> **Available data**
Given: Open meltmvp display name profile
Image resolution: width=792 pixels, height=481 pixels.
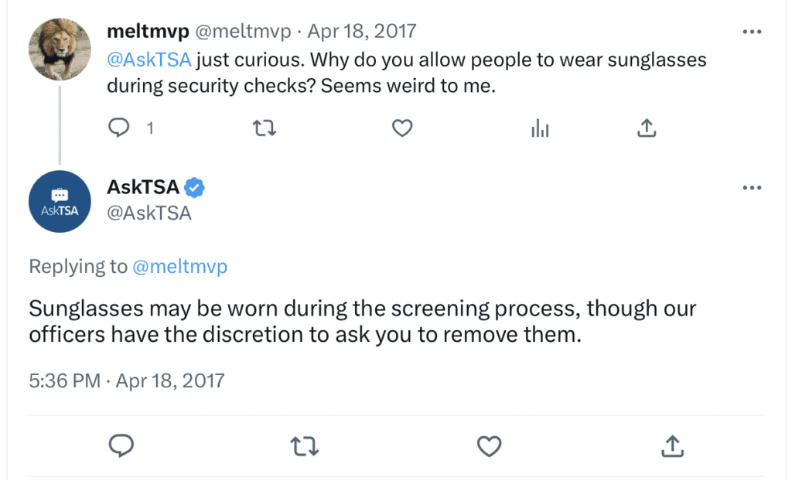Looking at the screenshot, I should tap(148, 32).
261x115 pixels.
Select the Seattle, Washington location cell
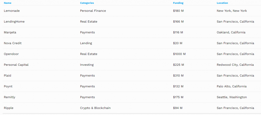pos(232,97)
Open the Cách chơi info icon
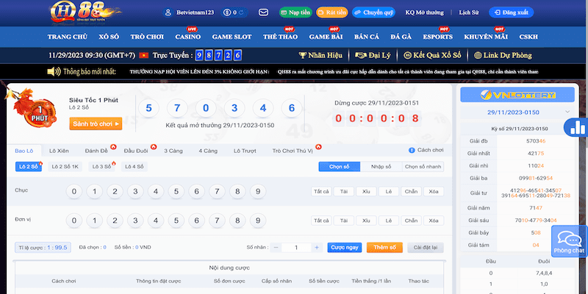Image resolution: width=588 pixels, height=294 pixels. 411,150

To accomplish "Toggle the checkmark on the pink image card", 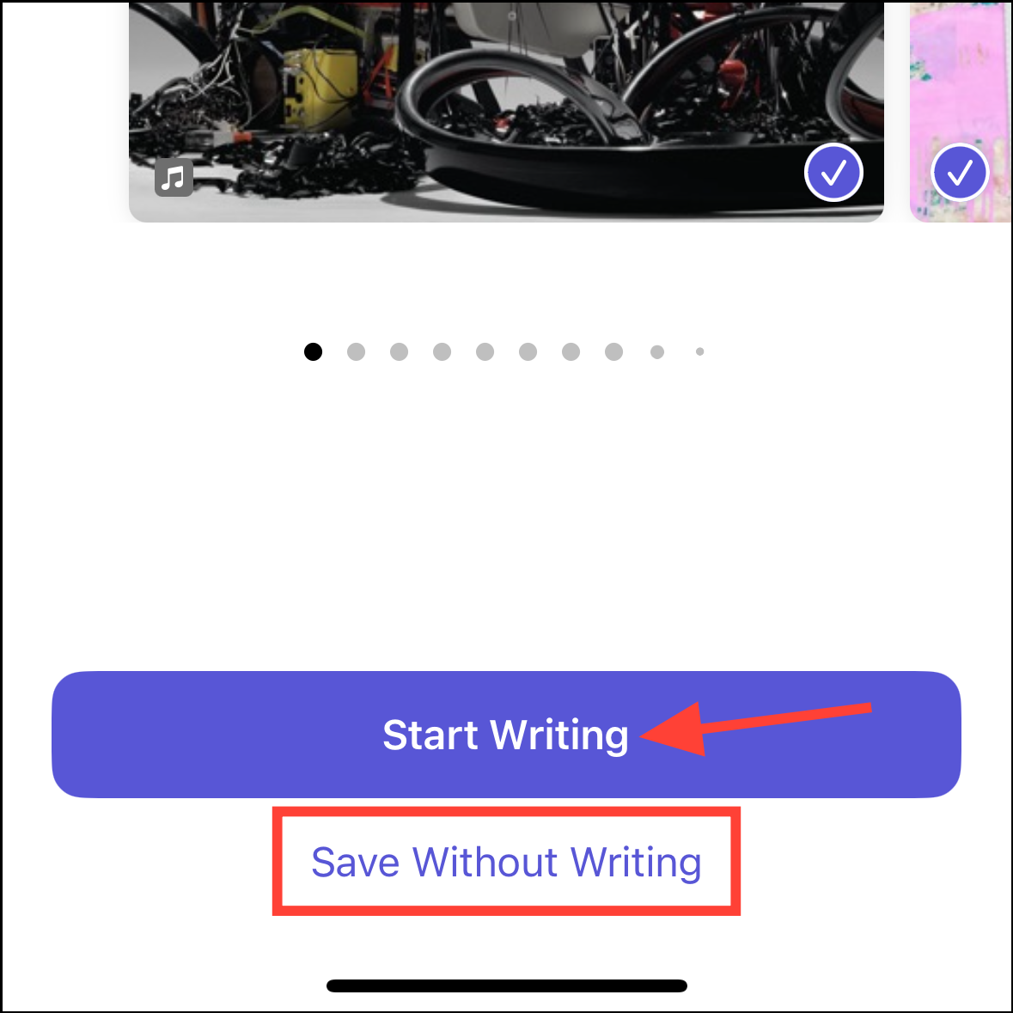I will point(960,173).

* * *

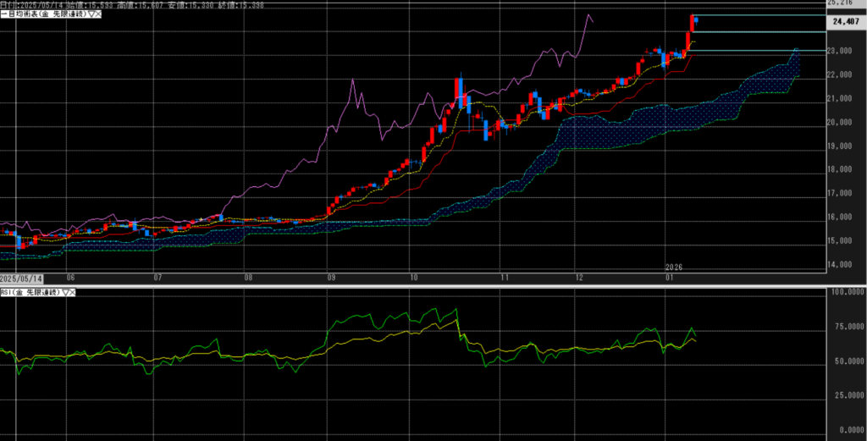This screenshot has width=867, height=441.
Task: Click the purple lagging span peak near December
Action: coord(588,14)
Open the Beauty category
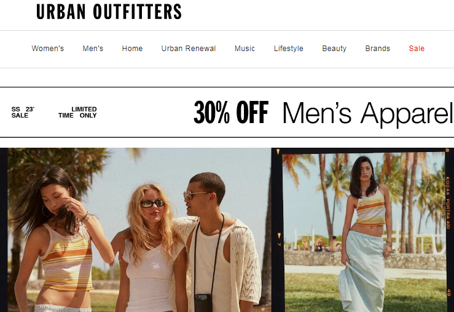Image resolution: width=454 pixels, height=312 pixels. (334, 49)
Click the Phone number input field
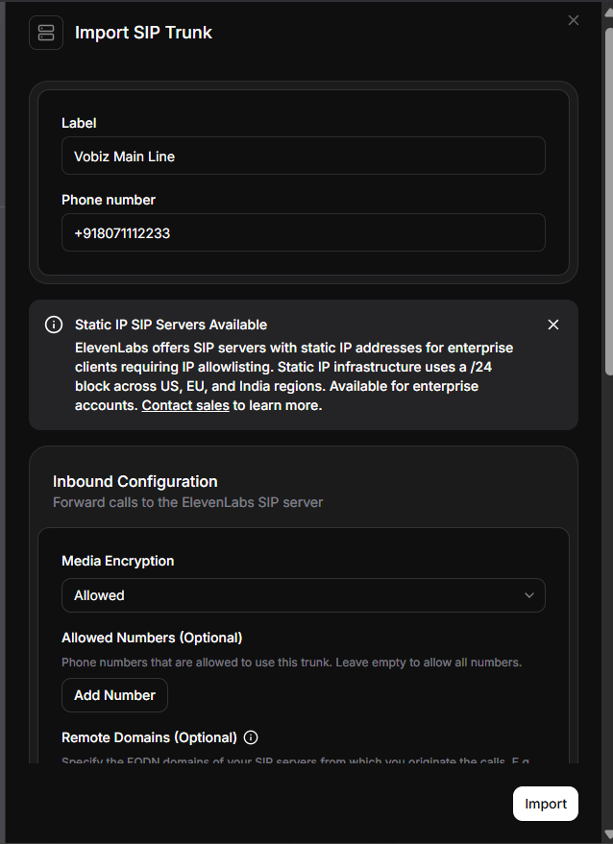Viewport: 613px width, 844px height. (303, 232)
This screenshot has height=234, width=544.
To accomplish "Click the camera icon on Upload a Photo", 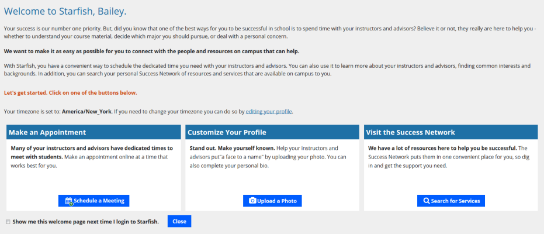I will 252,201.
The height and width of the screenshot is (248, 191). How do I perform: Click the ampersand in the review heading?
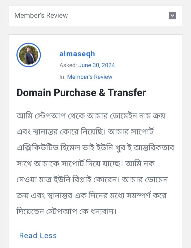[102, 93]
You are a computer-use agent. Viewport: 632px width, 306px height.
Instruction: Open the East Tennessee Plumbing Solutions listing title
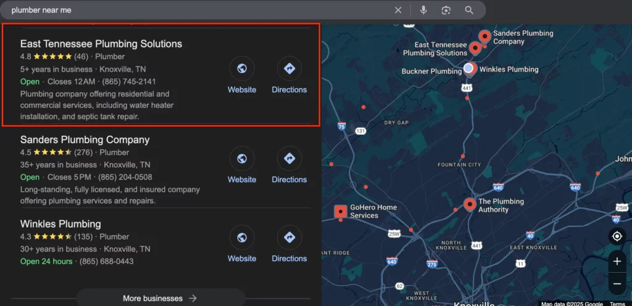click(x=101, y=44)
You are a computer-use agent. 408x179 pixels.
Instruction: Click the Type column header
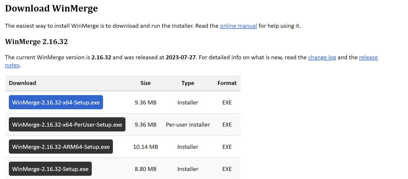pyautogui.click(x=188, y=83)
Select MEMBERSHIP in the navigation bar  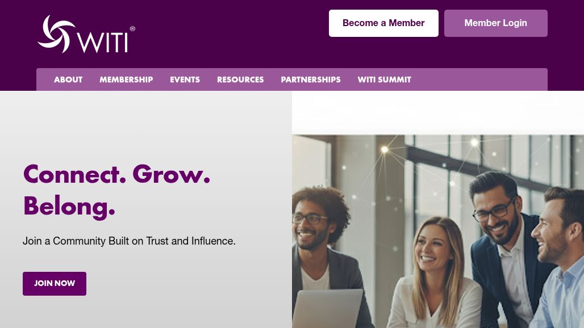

> **Task instructions**
For each line in the entries that contains the string "computer", make a copy.

> **Solution**
You are a computer-use agent. Viewport: 632px width, 306px height.
You are a computer-use agent. 408x179 pixels.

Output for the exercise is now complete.